Real Application of the Principle of Proximate Cause
The doctrine of proximate cause and the rules applied in determining the proximate cause of a loss are clear. In practice, however, difficult cases do arise when it is not so easy to determine the proximate cause of a loss.
If the loss is brought about by a single event, then no problem will bump up, but quite often losses emanate from a series of events, one or more of which might be a peril or peril excepted by the terms of the relevant policy. In view of these difficult cases, certain rules have emerged which are used as guides in determining the proximate cause of loss.
They include the followings.
1. If there is a single cause, and that single cause is an insured peril, then the proximate cause of the loss is an insured peril, and there is a valid claim under the policy.
2. If there are several or concurrent causes and no excepted perils are involved, provided one of the causes is an insured peril, the loss is recoverable. If however, there are excepted perils involved and it is not possible to separate the damage caused by the insured peril from that caused by the excepted perils, the insurers are not liable. But in the event that it is possible to separate, the insurer will be liable for that part of the loss caused by the excepted peril.
3. In a situation where the excepted perils precede the operation of the insured peril in such a way that it could reasonably be inferred that the insured peril was the natural consequence of the excepted peril, then the proximate cause of the loss is the excepted peril and insurers are liable. Excepted Peril: An insured peril is a risk or danger insured against, for instance, in a fire policy, fire is the insured peril. An excepted peril, on the other hand, is one specifically excluded by the wording of the policy.
Example of Proximate Cause.
It is extremely important to note that stating the examples of proximate cause would best explain what proximate cause is all about.
A certain young man was running, and virtually hits one of his legs on a stone and one of his legs sustained a serious limb dislocation which resulted in his death.
The proximate cause of his death is “stone” and certainly not because he’s running, although it may be wrongly argued that had it been he was not running, he would have noticed there was a stone on his way and would have defined a measure out of it.
Looking at this, running alone could be regarded as a remote cause while the stone is the proximate cause.
The case of Etherington and the Lan Cashire & Yorkshire Accident Insurance Company (1909) best describes the practical application of the doctrine of proximate cause.

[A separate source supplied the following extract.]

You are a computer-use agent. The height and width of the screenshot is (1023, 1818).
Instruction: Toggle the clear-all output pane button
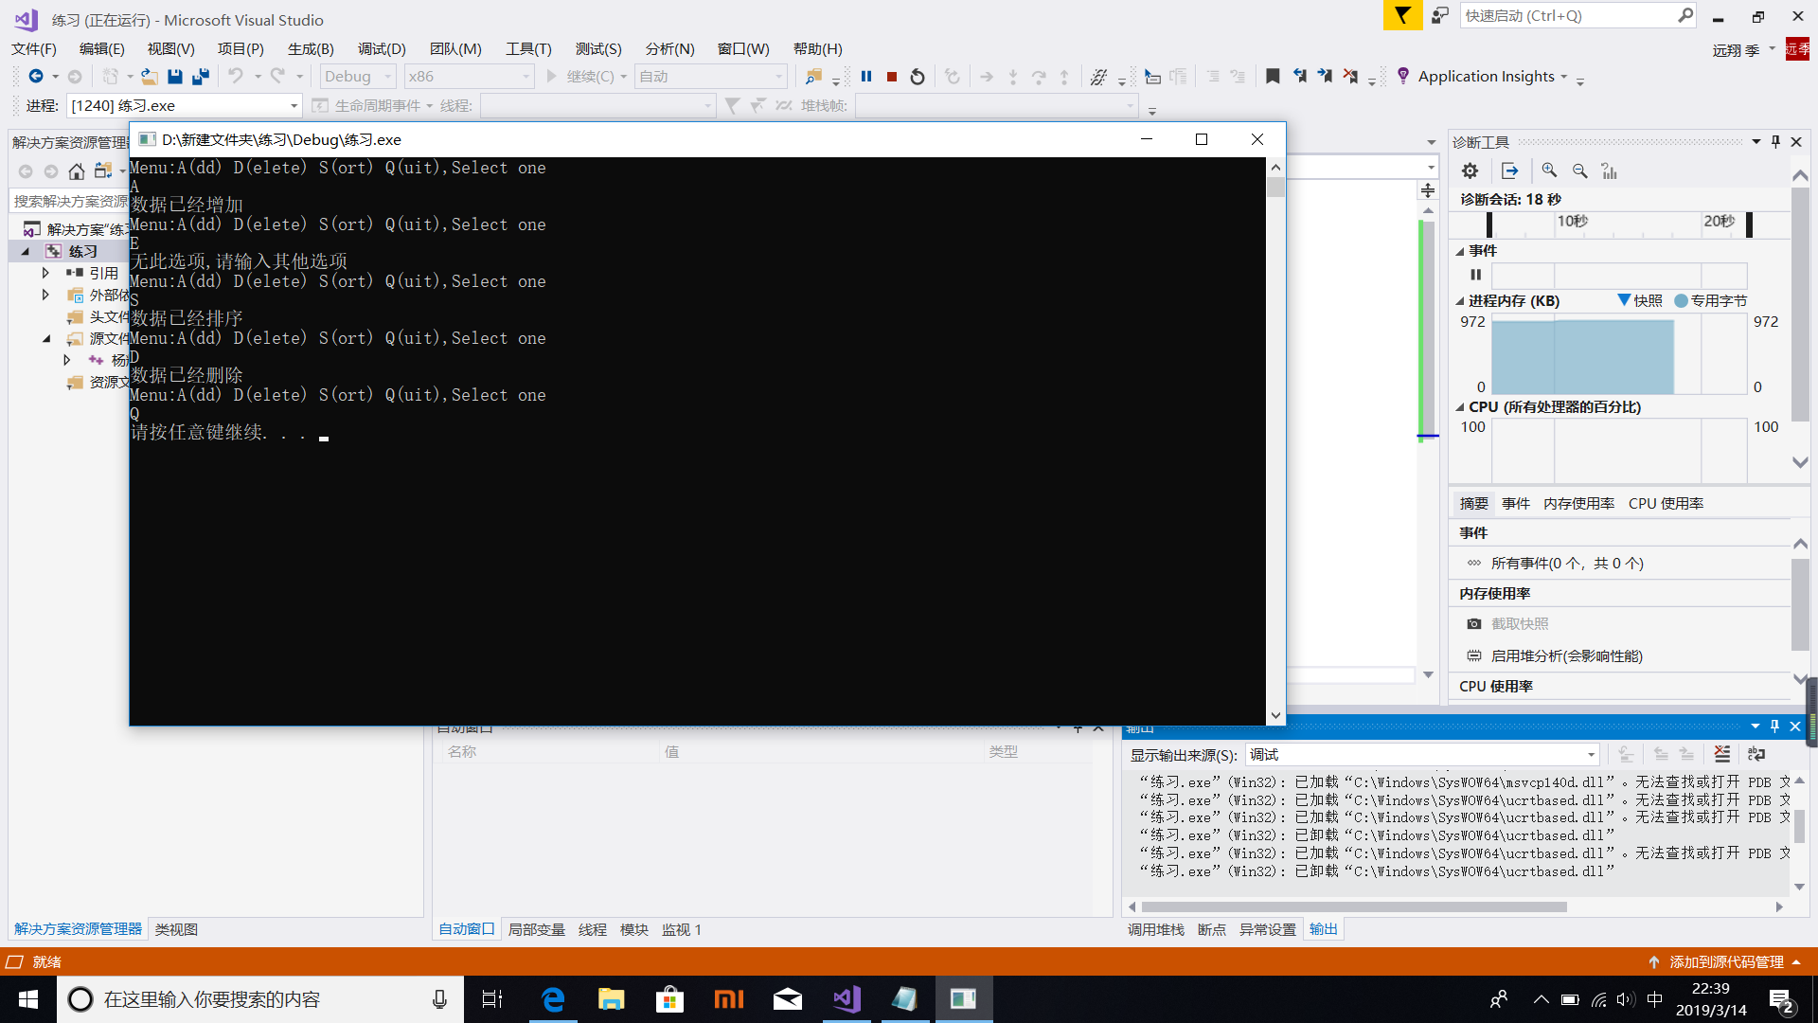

Read.
The deceased had taken out a personal accident insurance policy from insurers, The policy covered the deceased (or his dependent) against death or disability arising from accidents, but not as a result of sickness. The deceased went hunting and fell from his horse into a ditch.
The accidental fall was not enough to kill him, but owing to the long exposure to the rain and cold, he caught pneumonia from which he died. The dependent of the deceased sought to claim from insurers on the ground that the deceased had died as a result of injuries sustained as a result of an accidental fall.
The insurers refuse to pay on the ground that the proximate cause of the death was a sickness that is pneumonia and that the injury sustained from the fall was only a remote cause. The court held that the death was due to the accident and that the accident was the proximate cause of death. The Practical Application of the Principle of Proximate cause will always serve as an avenue for detecting the actual cause of an action
The insured peril need not be the initial cause. The insured peril must not be a direct result of the operation of an expected peril unless in a case where policy wordings overrule.
However, proximate cause looks at how the immediate loss happened to the insured party by considering whether the cause of the loss is intentional or unintentional. This alone will determine the payments of claims.